1. ## Multicollinearity issue

Hi, I have a multivariable logistic model, and one of my categorical independent variables has 5 possible levels, with each level calculated as a proportion (prevalence of outcome at a given level of the variable).

If I have a low event rate (i.e. low proportion) in several of those levels of the variable, my confidence interval increases, and I wanted to confirm mathematically how that's possible. Would the standard error of the proportion be increasing as the event rate decreases/as the overall proportion decreases, thereby increasing the width of the confidence interval? What is the formula that describes that phenomenon?

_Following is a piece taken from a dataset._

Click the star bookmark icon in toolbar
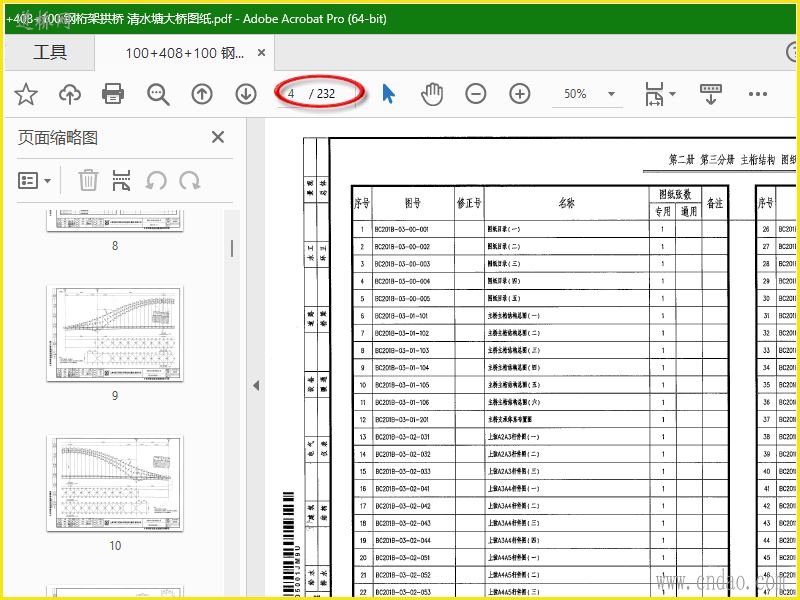 click(x=26, y=94)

Second, presumably if the standard error increases, then there is a greater chance of multicollinearity in the model. So am I correct that a decrease in event rate (lower proportions for different levels of one or multiple variables) will increase the chance of multicollinearity and model instability?

Thanks very much.

2. ## Re: Multicollinearity issue

This come down to understanding what SE is. With smaller samples and sparsity in data you become less confident. Look up the formula for SE in regards to odds ratios, and plug different values into the classification table. This should show you how low prevalence will inflate the SE.

As for multicollinearity, I don't believe sparse data groupings really affect the risk for collinearity, it may make SE estimates worse. BUT, collinearity has to truly exist itself initially, low counts won't create the collinearity.

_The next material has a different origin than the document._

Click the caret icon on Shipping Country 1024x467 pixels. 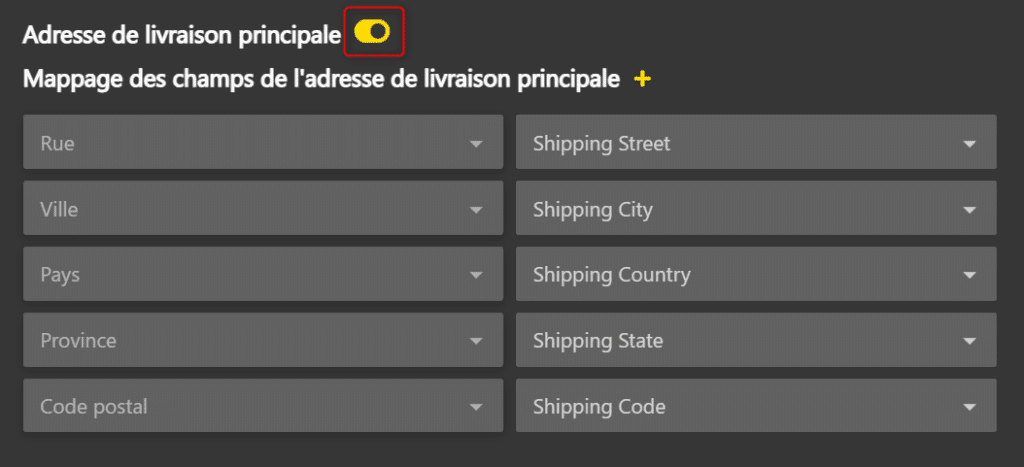(x=969, y=275)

3. ## Re: Multicollinearity issue

hi,
imho it goes the other way, actually. High multicollinearity will cause a large SE, through the variance inflation, if i am not mistaken.
regards

4. ## Re: Multicollinearity issue

I believe the formula for standard error of a regression coefficient shows that as multicolinearity increases, standard error for the involved coefficient will increase, making it harder to determine which of the highly correlated variables is causing the variance in the outcome (i.e. higher chance of a false negative).

My question would be, is there a specific formula or set of steps I can follow that shows how an increase in standard error of a regression coefficient makes the p-value higher? Or can we only use the theoretical statement that I said above regarding increased variance brings a higher chance of a false negative?

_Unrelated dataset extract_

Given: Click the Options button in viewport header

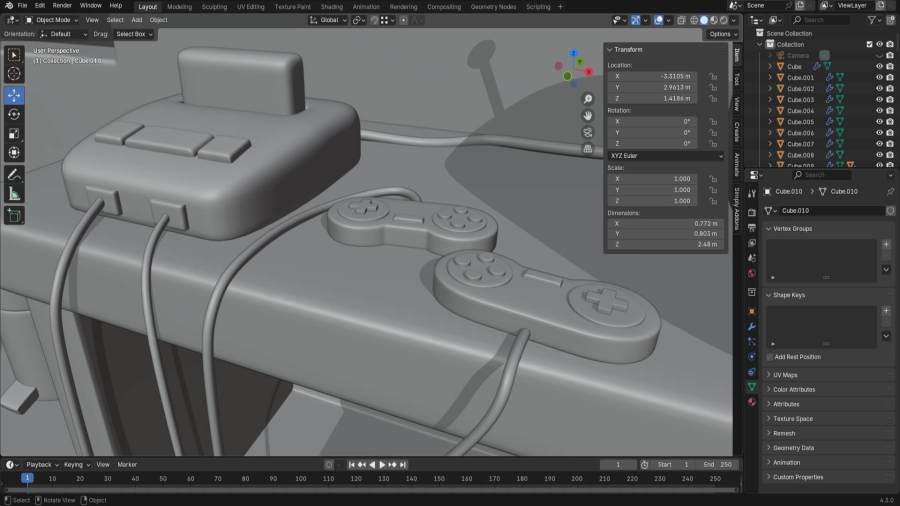Looking at the screenshot, I should [x=720, y=34].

5. ## Re: Multicollinearity issue

The test stat is estimate/standard_error so it decreases as the se increases and the p-value is a monotonic function of the test statistic

6. ## Re: Multicollinearity issue

Thanks, that's helpful. But in the context of a multivariable logistic regression model for instance, I am using a chi-square test to determine significance of each regression coefficient. Would this be an example of a goodness of fit chi-square test?

And, how would I figure out the degrees of freedom for each chi square test? Is it the total N in the entire model (for all variables), minus k (total number of variables), minus 1?

Thanks again.

7. ## Re: Multicollinearity issue

Sparsity in data results in higher SE, multicolinearity results in higher SE. Multicollinearity does not effect the regression effect estimates, but inflates variance measure which decreases confidence.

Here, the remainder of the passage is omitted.